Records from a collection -
* begin *
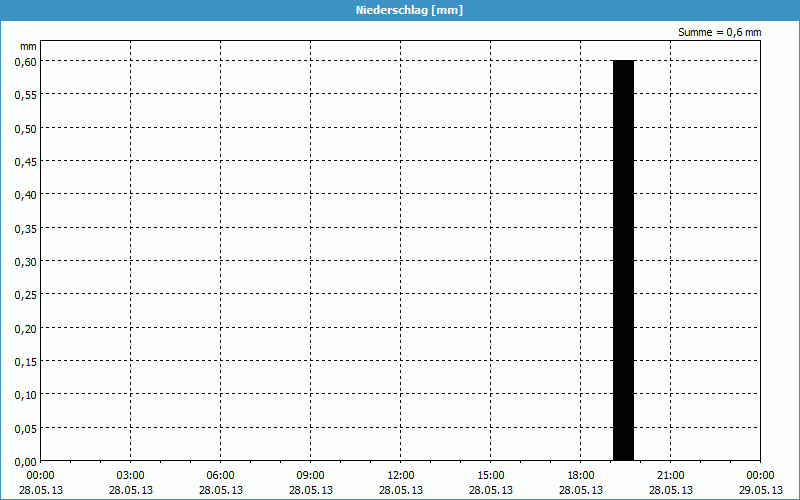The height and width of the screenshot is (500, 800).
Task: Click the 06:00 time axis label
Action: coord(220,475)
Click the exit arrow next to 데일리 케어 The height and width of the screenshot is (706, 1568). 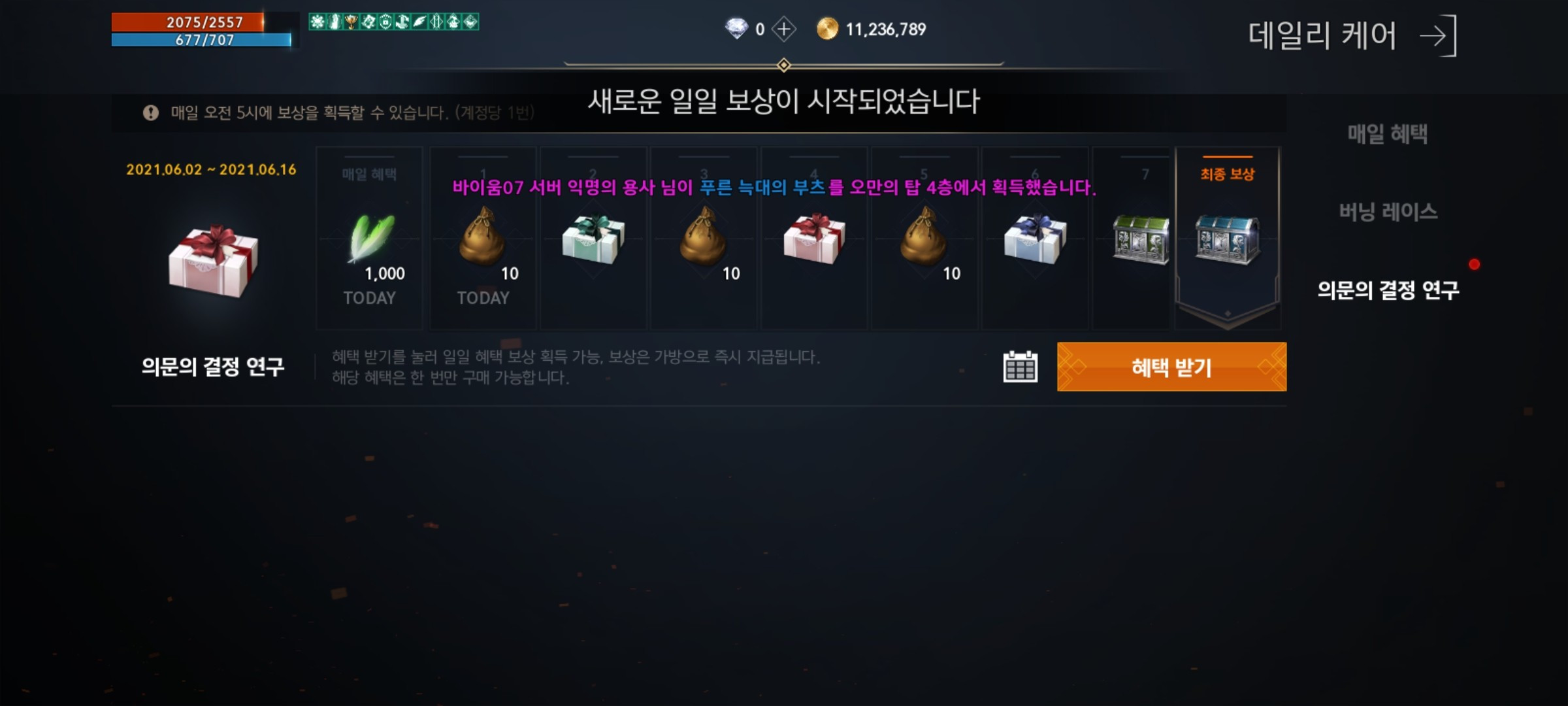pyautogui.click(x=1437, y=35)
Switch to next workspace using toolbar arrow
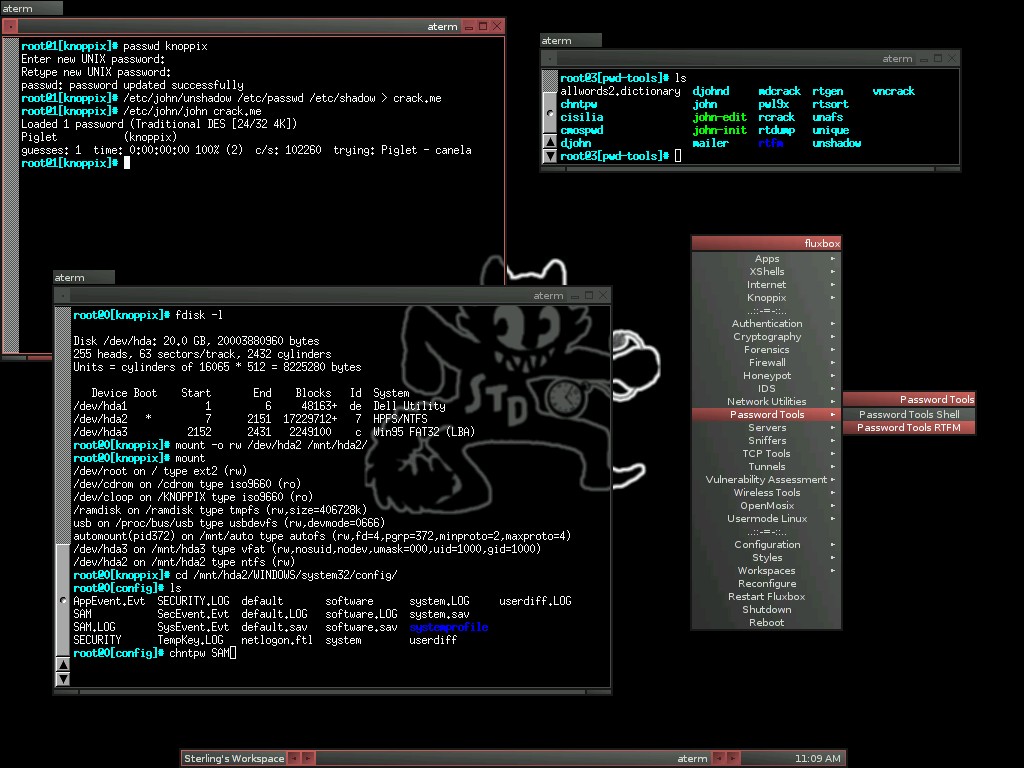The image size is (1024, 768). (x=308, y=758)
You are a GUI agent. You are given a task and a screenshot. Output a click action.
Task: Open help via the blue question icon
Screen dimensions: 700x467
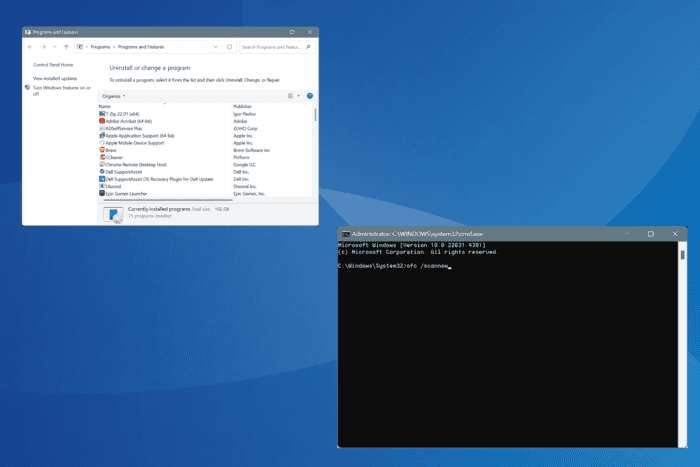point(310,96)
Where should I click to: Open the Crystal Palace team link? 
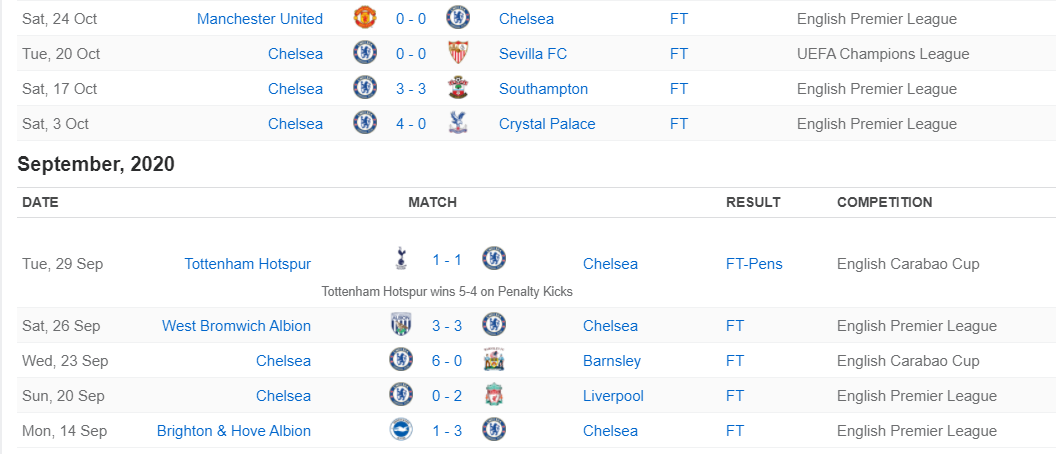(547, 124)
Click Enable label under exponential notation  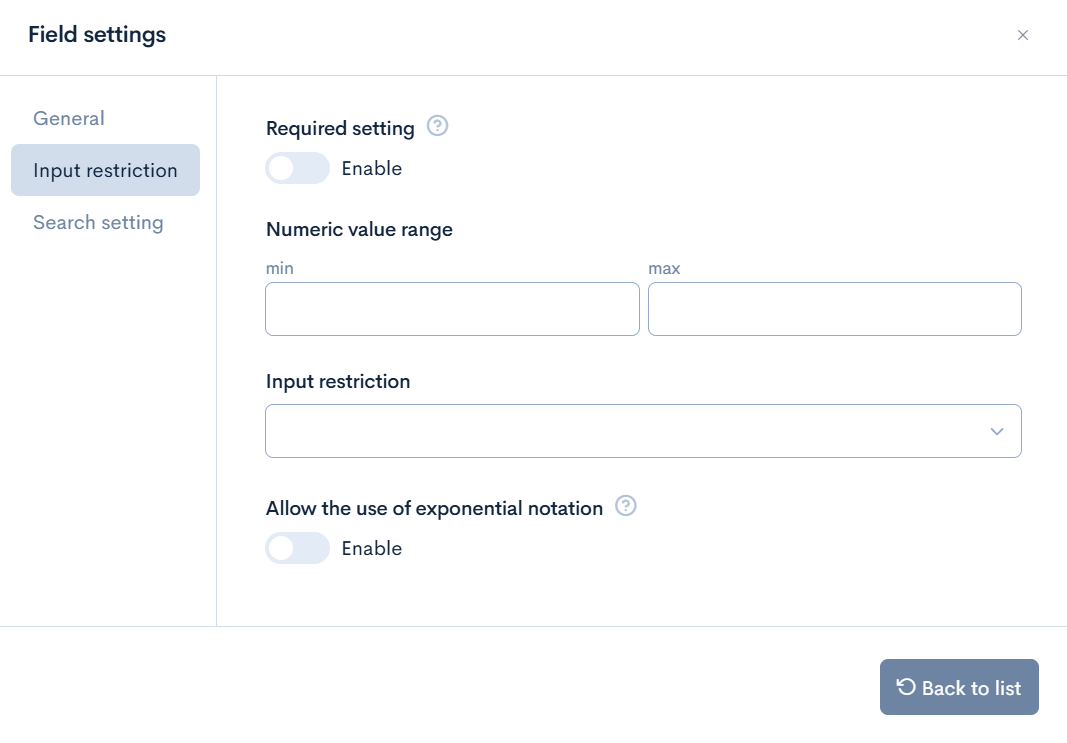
* end *
TASK PROMPT - Rewrite the records from the line containing "You are a GUI" through the end of the records, requests included, and increase every coordinate number in the answers by 138. Omit the pictures from your output.

THE RESPONSE -
You are a GUI agent. You are given a task and a screenshot. Output a click action.
Task: Open help via the blue question icon
Screen dimensions: 700x467
point(448,234)
Where should I click to: Open the Crystal Palace team link? 
(685, 262)
Click Enable label under exponential notation  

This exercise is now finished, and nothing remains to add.